Design Studio 15 ARCHIVE
Tutors: Sean Griffiths & Kester Rattenbury
Sean Griffiths is an artist and architect. He was a founder and director of the practice FAT, and now practices as Modern Architect, undertaking gallery-based installations, public art works and architectural projects.
Kester Rattenbury is an architect and writer. She is the author of This Is Not Architecture, the Supercrit Series (with Samantha Hardingham), she led the Archigram Archival Project, and her new book The Wessex Project, Thomas Hardy Architect is due out in November 2017.
Without Elevation
DS15 is an experimental studio which investigates the development of new design methodologies that offer radical alternatives to the creative processes and ideas that inform architectural design.

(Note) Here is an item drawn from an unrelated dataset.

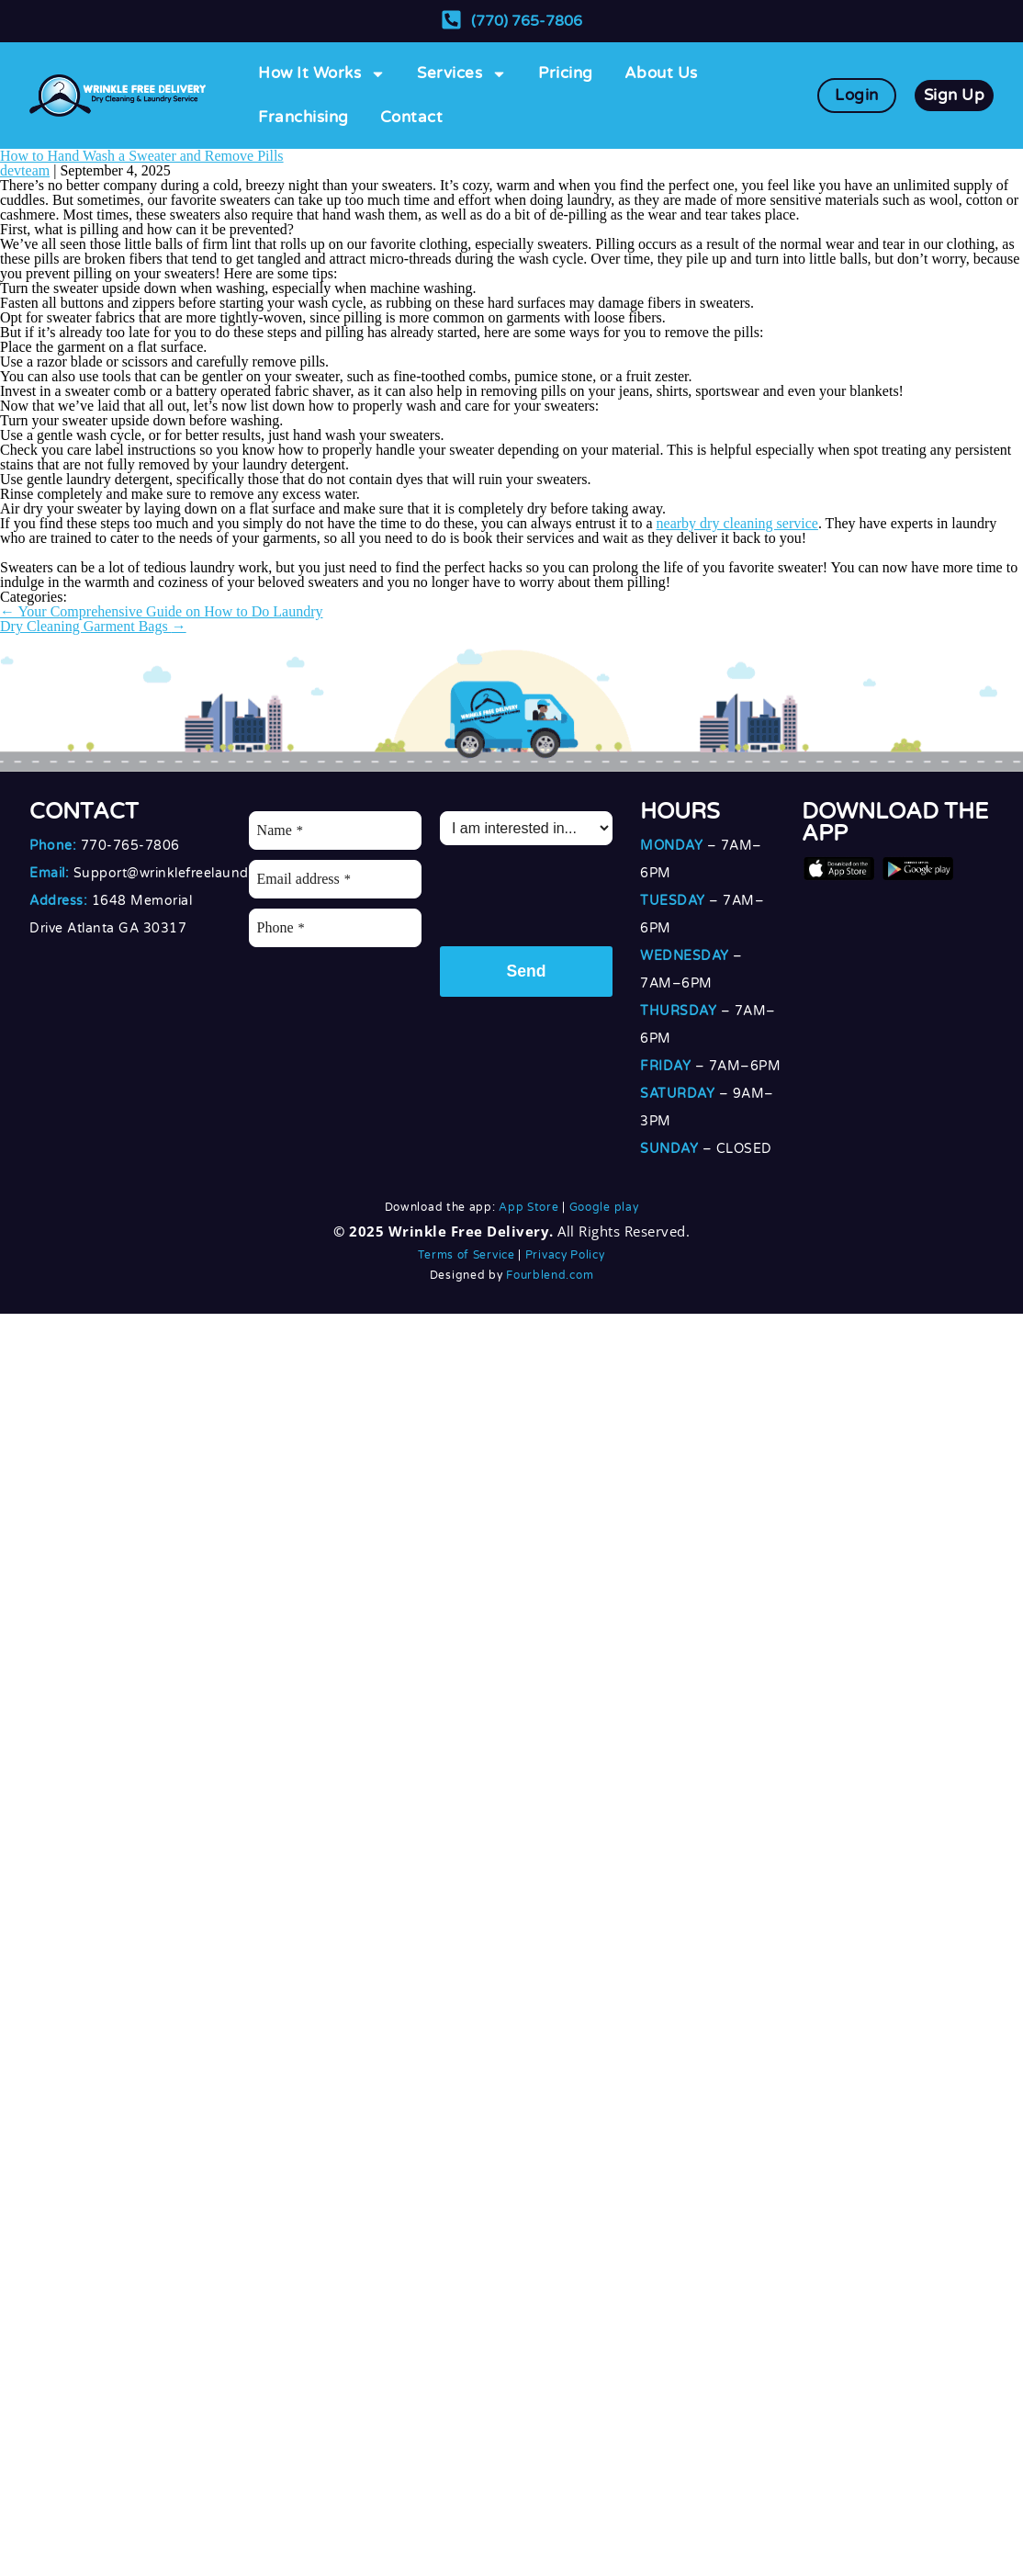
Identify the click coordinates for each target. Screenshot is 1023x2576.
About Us (661, 73)
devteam (25, 170)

The work we do is part of an ongoing critical investigation of the relationship between architecture and its modes of representation. In the same way that traditional musical scores limit to a very small number of sounds what can considered music, we contend that architectural drawings are also inadequate to the task of designing and representing architecture. They create distorted representations of buildings and environments presenting them not as close-up encounters that unfold in time, but as discrete formal objects at dislocated scales. In focusing exclusively on the visual, they limit the potential for architecture to engage with, and choreograph senses other than sight. No one would confuse the act of reading a musical score with that of listening to piece of music, and yet as architects, do we not continually speak of plans, section and elevations as if they were buildings and not representations? In DS15 we challenge this, exploring other ways of experiencing, describing and making our work.

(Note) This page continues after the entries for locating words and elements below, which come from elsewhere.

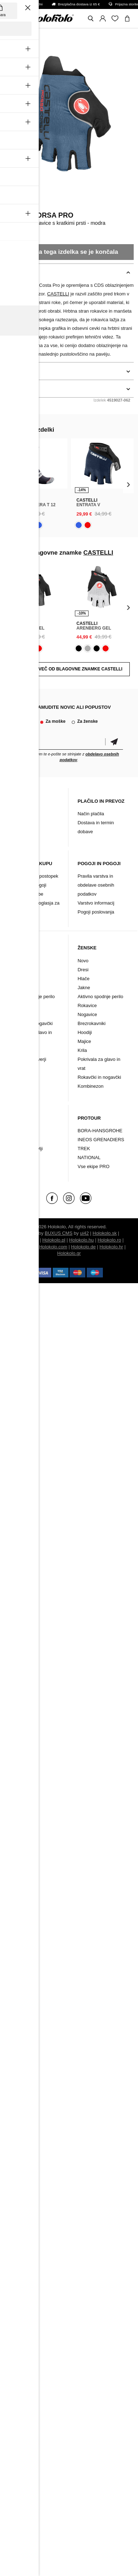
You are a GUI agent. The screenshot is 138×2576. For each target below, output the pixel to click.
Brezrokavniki (23, 1050)
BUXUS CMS (58, 1233)
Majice (84, 1041)
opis (10, 272)
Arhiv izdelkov (23, 831)
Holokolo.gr (69, 1253)
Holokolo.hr (111, 1246)
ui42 (84, 1233)
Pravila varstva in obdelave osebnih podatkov (95, 885)
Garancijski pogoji (28, 885)
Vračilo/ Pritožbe (26, 894)
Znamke (18, 1157)
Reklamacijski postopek (34, 876)
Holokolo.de (83, 1246)
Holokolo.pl (53, 1240)
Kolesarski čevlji (26, 1148)
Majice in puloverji (27, 1059)
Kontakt (17, 822)
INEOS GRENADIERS (100, 1139)
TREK (83, 1148)
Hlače (15, 978)
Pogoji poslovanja (95, 912)
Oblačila (18, 1130)
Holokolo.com (53, 1246)
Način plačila (90, 813)
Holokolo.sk (104, 1233)
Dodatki (17, 1139)
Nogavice (19, 1014)
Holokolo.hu (81, 1240)
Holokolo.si (24, 1246)
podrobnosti (19, 371)
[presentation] (9, 484)
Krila (82, 1050)
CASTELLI (16, 205)
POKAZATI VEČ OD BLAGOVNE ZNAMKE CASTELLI (69, 669)
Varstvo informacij (95, 903)
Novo (14, 960)
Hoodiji (84, 1032)
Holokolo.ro (109, 1240)
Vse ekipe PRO (93, 1166)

This year we will be focusing on the performative aspects of architectural drawings, looking at the idea of the drawing as an instruction for action and performance. We will be inventing new types of architectural drawings (which might not be recognisable as drawings at all) and using them as the basis to build at 1:1 scale. As in previous years we will be drawing on relationships between music and space. We will look at how musical scores can be created using “chance operations” as in the work of John Cage and how composers like Morton Feldman used new types of musical scores to introduce indeterminacy into the performance of music.
Just as these methods allowed for the creation of new types of music, you will be inventing analogous techniques for the creation of new types of architecture. You will be designing from the inside out, not from the elevated overview of the plan. You will be drawing, spilling paint, performing, sculpting snow, making things, composing music and designing in ways that allow you to divest yourselves of your prejudices, tastes, rationalizations and preconceptions and to enter the world of your subconscious. You will become a nomad in a land that you don’t know or understand, a dangerous territory that you will have to inhabit and map from first principles. It is of course, a terrifying place to be, but ultimately a creative, liberating and rewarding one.
Appropriately our site will be of a similarly extreme character. The town of Tromsø in Northern Norway is 350 miles above the arctic circle. It is home to the nomadic Sami people and is lit in winter only by the Northern Lights. We will be visiting Tromsø and using our new design techniques to make a building with a musical theme. It will be an adventure in every respect. If you think you have dangerous streak, join us for some fun in the studio and in the snow.